# Consigne A:
Recopiez le passage de l'extrait sur Tebboune et les législatives situé entre « Pourquoi s’en inquiéter » et « un renouvellement institutionnel. », bornes incluses.
# Consigne B:
Traduisez en anglais cette phrase de l'extrait sur Tebboune et les législatives : « Les sondages politiques demeurent censurés dans la nouvelle Algérie comme dans l’ancienne, et le résultat final peut toujours être « rectifié ». »
# Consigne C:
D'après l'extrait sur Tebboune et les législatives, combien de wilayas compte-t-on désormais ?

# Extrait:
# # #

La seconde est que la sociologie de ses soutiens reste totalement ancrée dans le réservoir électoral du Bouteflikisme, dont on sait ce qu’il est advenu depuis le 22 février 2019. Les Algériens de la marginalité, ceux des « zones sombres » avec lesquels le président, très mal conseillé, veut allumer un contre feu anti-hirak, sont absents à l’appel. De l’aveu même de Tebboune, ce sont des « citoyens silencieux ». Ils ne feront pas, surtout pas en trois mois, des électeurs actifs qui capitalisent dans une force politique de substitution, pour sauver le soldat Tebboune à la recherche d’une majorité à l’APN.

Joker consommé

Abdelmadjid Tebboune a t’il vraiment besoin d’une majorité au parlement pour continuer de diriger le pays ? Abdelaziz Bouteflika a toujours bénéficié d’une qui soutenait le programme du président même s’il a du gagner une élection contre le FLN en 2004. Dans le cas de Tebboune, l’enjeu est plus symbolique qu’opérationnel. Les prérogatives du président sont tellement écrasantes, au terme de la nouvelle constitution, autant qu’à ceux de celle de 2016, que Abdelmadjid Tebboune n’aura, dans tous les cas, pas à partager son pouvoir exorbitant avec un premier ministre issu du vote du 12 juin. Il a surtout besoin de s’appuyer sur une autre représentation politique que celle qui a fait le lit de la présidence à vie devenue mafieuse des frères Bouteflika. Il est bien loin de s’en donner les moyens politiques. La confection d’une loi électorale usine à gaz, avec une modification des circonscriptions électorales – il y a désormais 58 wilayas – promet de grandes surprises à l’intérieur du volant, forcément petit, des voix qui vont s’exprimer.
Avec l’option du choix nominatif sur liste des candidats, le scénario le plus probable est celui d’une hyper-mosaïque politique d’élus qui ne donne aucune orientation lisible, entre anciens partis d’obédience loyaliste et nouveaux candidats au soutien – critique ? – du système. Le vote du 12 juin en devient un saut dans l’inconnu.
Pourquoi s’en inquiéter ? Les sondages politiques demeurent censurés dans la nouvelle Algérie comme dans l’ancienne, et le résultat final peut toujours être « rectifié ».
En réalité, n’avoir aucune idée à l’avance sur la configuration de la prochaine assemblée nationale ne semble pas, jusque là, indisposer Abdelmadjid Tebboune, soucieux surtout de reprendre l’initiative politique dans un désert de réalisations. Cela ne risque pas de durer.
Avec le naufrage du référendum constitutionnel, il a mangé son joker. Il n’est pas certain d’avoir droit à un second si le 12 juin délivrait un néant augmenté.

Mort né politique

Le retour des marches populaires depuis le 22 février dernier est arrivé à point pour disqualifier avant naissance la majorité, quelle qu’elle soit, sur laquelle compte Tebboune pour revendiquer un renouvellement institutionnel.

# # #

# Données affichées:
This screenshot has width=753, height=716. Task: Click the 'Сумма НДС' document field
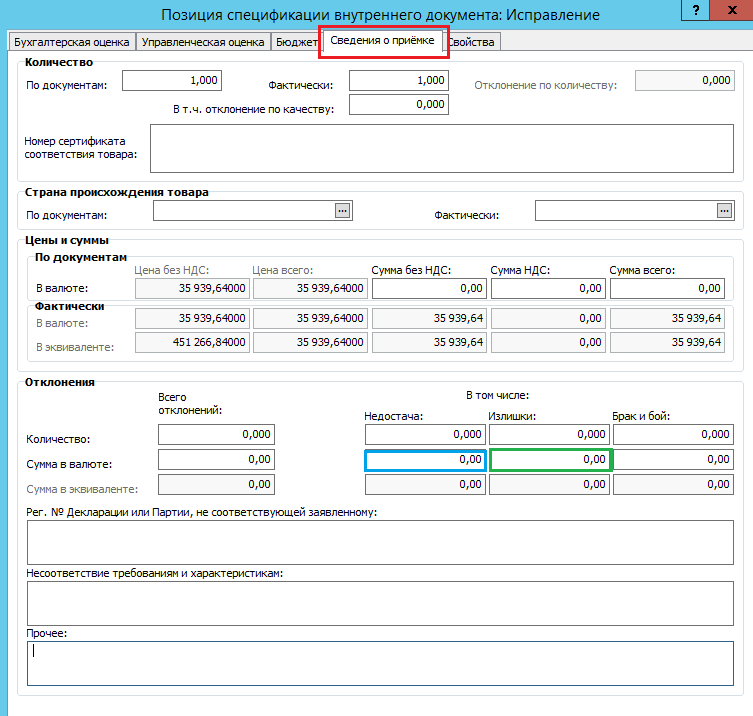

# # #

# Résultat attendu A:
Pourquoi s’en inquiéter ? Les sondages politiques demeurent censurés dans la nouvelle Algérie comme dans l’ancienne, et le résultat final peut toujours être « rectifié ».
En réalité, n’avoir aucune idée à l’avance sur la configuration de la prochaine assemblée nationale ne semble pas, jusque là, indisposer Abdelmadjid Tebboune, soucieux surtout de reprendre l’initiative politique dans un désert de réalisations. Cela ne risque pas de durer.
Avec le naufrage du référendum constitutionnel, il a mangé son joker. Il n’est pas certain d’avoir droit à un second si le 12 juin délivrait un néant augmenté.

Mort né politique

Le retour des marches populaires depuis le 22 février dernier est arrivé à point pour disqualifier avant naissance la majorité, quelle qu’elle soit, sur laquelle compte Tebboune pour revendiquer un renouvellement institutionnel.

# Résultat attendu B:
Political polls remain censored in the new Algeria as in the old one, and the final result can always be "corrected."

# Résultat attendu C:
58 wilayas.